2. Russland hat das Rettungspaket für Zypern scharf kritisiert: Premierminister Dmitrij Medwedjew beschuldigte die EU direkt des Diebstahls. Das russische Staatsfernsehen hat die Beschlagnahmung der reichen InvestorInnen – viele von ihnen aus Russland – sogar mit der Enteignung der Juden durch Nazi-Deutschland verglichen. Obwohl die wirtschaftlichen Verbindungen zwischen der EU und Russland zu stark sind, um aufgrund der Vorkommnisse auf der Insel komplett abzureißen, haben sich die Beziehungen zwischen beiden verschlechtert.
3. Wie wir vorhergesehen haben, ist Zypern ein Wendepunkt im härteren Durchgreifen gegenüber den SparerInnen und den Schuldnerländern. Am selben Montag, den 25. März, versicherte der Präsident der Eurogruppe, Jeroen Djisselbloem, dass die Beschlagnahmungen in Zypern einen Präzedenzfall konstituieren und diese auch in anderen ländern Anwendung finden könnten, was die europäischen Börsen auf Talfahrt schickte. Denn nach Zypern ist das Vertrauen in das Bankensystem qualitativ gefallen, sogar bei den kleinen SparerInnen.
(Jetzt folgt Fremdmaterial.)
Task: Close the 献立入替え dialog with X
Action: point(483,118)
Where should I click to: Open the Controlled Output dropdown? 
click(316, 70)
4. Auch wenn letztlich eine Einigung zustande kam, zeigen die harten Verhandlungen klar die wachsende Kluft zwischen den Kreditgeberländern Nordeuropas und den Schuldnerländern des Südens, zwischen welchen sich die politischen Differenzen bald derart verschärfen könnten, dass sie noch gefährlicher als die Währungskrise werden, indem sie die politischen Grundlagen der Eurozone offen bedrohen.
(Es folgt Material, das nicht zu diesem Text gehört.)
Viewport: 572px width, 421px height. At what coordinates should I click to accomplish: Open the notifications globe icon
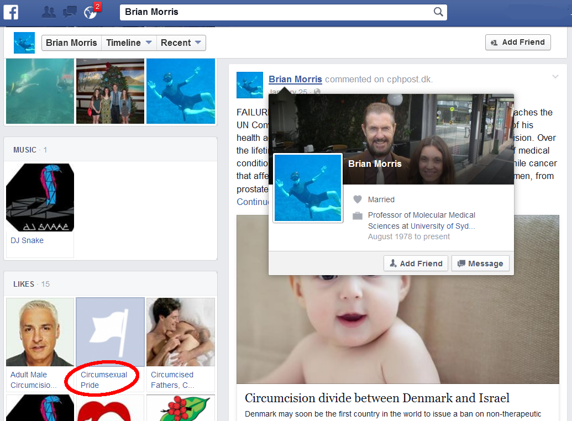point(90,12)
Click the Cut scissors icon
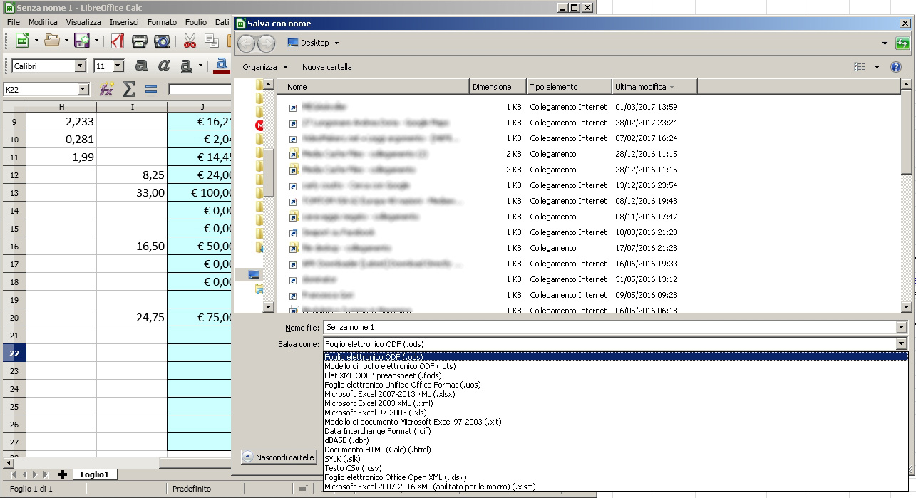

5. Zuletzt ist die Situation in Zypern selbst sehr unsicher, aufgrund der Schwäche der Regierung und ihrer fehlenden Parlamentsmehrheit für die Durchsetzung des ganzen Kürzungsprogramms. Alles wird davon abhängen, wie das Rettungspaket durchgesetzt wird, und welches „Niveau des sozialen Konsenses“ und welche Antwort der Bevölkerung es geben wird, die immer noch geschockt ist von den Maßnahmen und der erlittenen Erniedrigung des Landes durch die großen Mächte Europas, für die die zypriotische Regierung bürgt. In anderen Worten: Ist die Bedrohung des Austritts Zyperns aus der Eurozone abgewendet oder nur verschoben?